Financial incentives are also complex and research findings may be counter-intuitive. For instance, in resource-limited settings where cost is a barrier to accessing medications, offering treatment for free may greatly increase access to care. But in other contexts, with people who are insured, decreasing co-pays has not been shown to greatly increase adherence and may not change outcomes. This is possibly because payment of the co-pay is not a barrier for people, and because the reduction in cost was small or the reward feedback too infrequent.

Technology may create new opportunities to reward adherence, however, by "automated hovering," or indirectly watching behaviour. This leverages three key developments:

  • Increased focus on healthcare financing on population-based health as opposed to fee for service;
  • Social media and wireless devices;
  • Behavioural economics and better understanding of what makes people predictably irrational, and the implications this has for health behaviour.

Data on whether an individual takes medication or uses a scale or pedometer could be captured by the pill bottle or other device and transmitted to a central server automatically. The programme could capture behaviour, calculate an incentive, and transmit a communication to the participant. Funds could then be electronically transferred to the participant. Whether this would work in practice, or whether people would try to cheat the system remains to be seen.

The cost of a programme could be decreased by providing incentives for adherence as part of a lottery. In one study, rates of non-adherence to the blood thinner warfarin were significantly lower using daily lottery-based incentives, where participants had a 1 in 5 chance of winning $10 a day, and a 1 in 100 chance of winning $100 each day if they took warfarin the previous day. 

However, financial incentives may not be the most effective approach. Several studies in other disease areas suggest that social incentives (peer mentoring) may be a cost-effective way of improving outcomes. In one 6-month controlled trial involving people with diabetes, participants were randomised to one of three study arms: control (usual care), meeting with a peer mentor at least weekly, or financial incentives to improve glucose control ($100 to drop HbA1c by 1 point and $200 to drop 2 points or achieve HbA1c of 6.5%).

At the end of the study, the mean change in HbA1c from baseline was essentially unchanged with usual care and reduced by 0.46% via financial incentives. However, those who met weekly with peer mentors did the best, reducing their HbA1c by 1.08% in the peer mentor arm.

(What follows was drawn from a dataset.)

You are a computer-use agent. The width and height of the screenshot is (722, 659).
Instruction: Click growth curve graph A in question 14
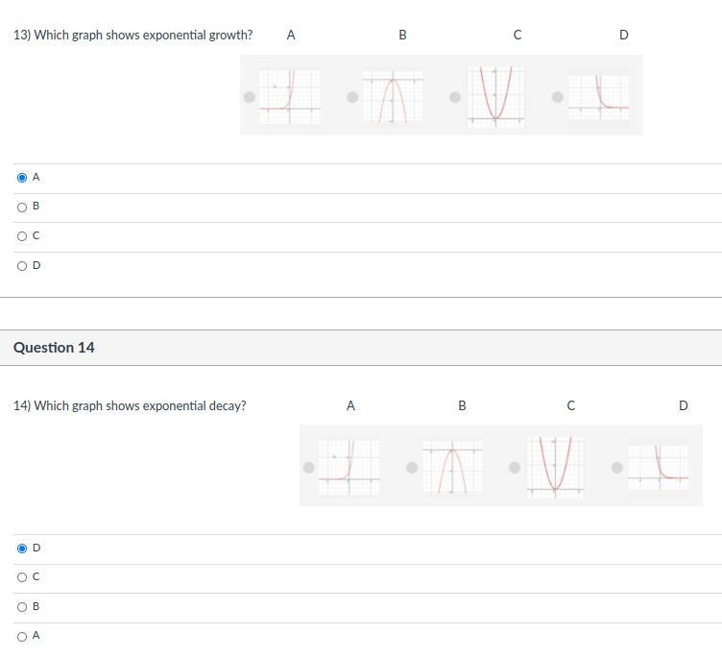pyautogui.click(x=349, y=467)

One question that came up after the session was how to afford the cost of these programmes – either providing financial incentives to patients or paying for peer counsellors.

"I think it is important to point out that a lot money is spent on treatment...so the question is, who is at financial risk if people do not do well on treatment, and would these programmes be willing to spend some of the money that is currently spent on treatment on services that might help those treatments achieve better outcomes?" Volpp replied. "There may be managed care organisations that might be perfectly willing to do that, because it might be in their financial interest to do so – and that may be more broadly true of other payers as well,” he concluded.

References

Volpp K Behavioral economics and incentives for medication adherence. IDWeek 2014, Philadelphia, October 8-12, 2014. Presentation 509.